Tasmania Police warning after reports of fake donation collectors in Launceston

Christmas is the time for giving but as charities begin collecting holiday donations residents are being warned to watch out for scammers.

This week, The Examiner received reports of a person claiming to be collecting on behalf of the Empty Stocking Appeal.

A woman was reportedly doorknocking in Prospect with two children and the matter has been reported to the police – The Examiner does not door knock.

Launceston Inspector Darren Hopkins said scammers would try to take advantage of people’s generosity towards those less fortunate at Christmas. 

“Tasmania Police has received information about a person doorknocking to fraudulently collect money for The Examiner’s Christmas Stocking Appeal,” he said.

“If someone knocks on your door seeking donations, ensure they have identification and can provide you with a receipt with the charity’s details. You can also call the charity to check they have a representative doorknocking in your area.

“Anyone who impersonates a charity to receive money is committing an offence under the Criminal Code.”

Donations for the Empty Stocking Appeal can only be made at Fairfax Media’s offices, at businesses displaying an Empty Stocking Appeal tin, through online banking or by post.

Funds contributed to the appeal go directly towards four local charities – Launceston Benevolent Society, Launceston City Mission, the Salvation Army and St Vincent De Paul’s.

The Benevolent Society's John Stuart, The Salvation Army's Anita Reeve, St Vincent de Paul's Ann Piper, and City Mission's Vanessa Cahoon gear up for The Examiner's empty stocking appeal. Picture: Scott Gelston.

The Benevolent Society's John Stuart, The Salvation Army's Anita Reeve, St Vincent de Paul's Ann Piper, and City Mission's Vanessa Cahoon gear up for The Examiner's empty stocking appeal. Picture: Scott Gelston.

Salvation Army regional manager Anita Reeve said the organisation also does not doorknock at Christmas.

“We don’t actively go out and collect at Christmas time, it’s more about trying to generate interest around our Christmas appeals, so the Empty Stocking Appeal and our Bag of Love campaign,” she said.

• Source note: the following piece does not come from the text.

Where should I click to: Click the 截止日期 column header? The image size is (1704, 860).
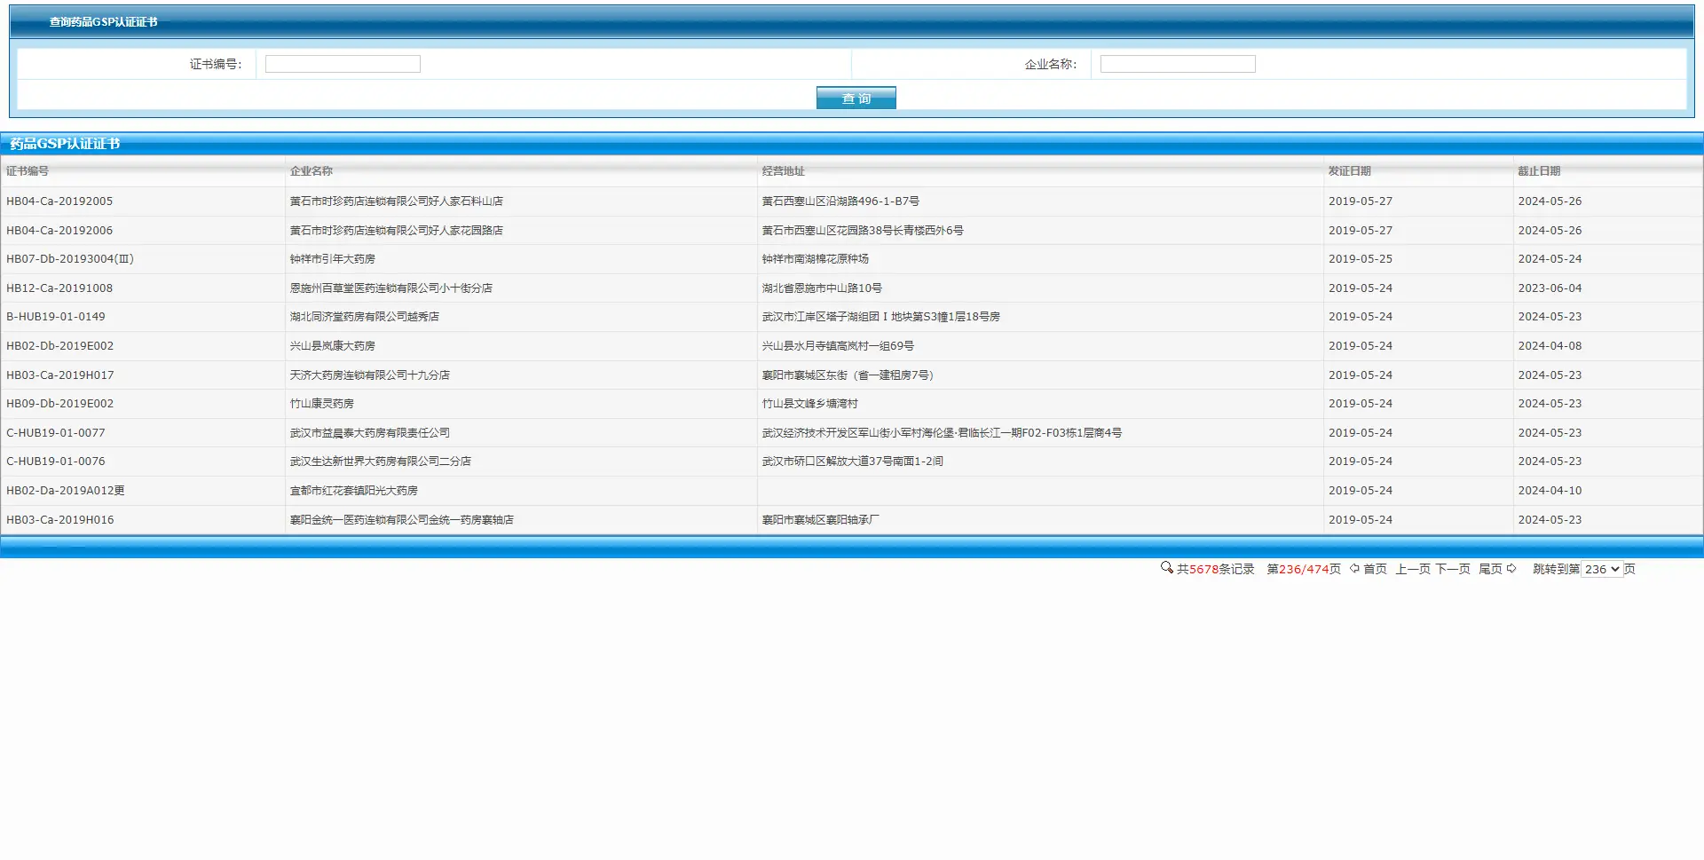(1538, 171)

Ms Reeve said the not-for-profit charity only door knocked during their Red Shield Appeal in May but even then collectors could be identified by their official lanyards, labelled Salvation Army volunteer and signed by an authorised person.

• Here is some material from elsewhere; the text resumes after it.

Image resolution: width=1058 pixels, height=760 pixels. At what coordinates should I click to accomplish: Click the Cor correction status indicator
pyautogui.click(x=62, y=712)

Likewise, Launceston Benevolent Society chief executive John Stuart said “we don’t doorknock, we don’t ring up people on the phone to ask for money”.

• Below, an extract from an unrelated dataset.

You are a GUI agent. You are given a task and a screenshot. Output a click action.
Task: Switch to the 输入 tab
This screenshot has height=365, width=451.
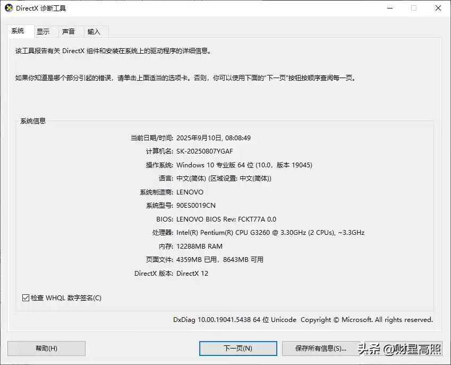(95, 31)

The Australian Competition and Consumer Commission's Scam Watch says there are a number of warning signs when it comes to “fake charity scams”.

  • You've never heard of the charity before.
  • The person collecting donations on behalf of the charity does not have any identification. 
  • You are put under pressure or made to feel guilty or selfish if you don’t want to donate.
  • You are asked to provide a cash donation as they don't accept cheques. 
  • You are not given a receipt.

Report charity scams to police on 131 444 or Crime Stoppers on 1800 333 000.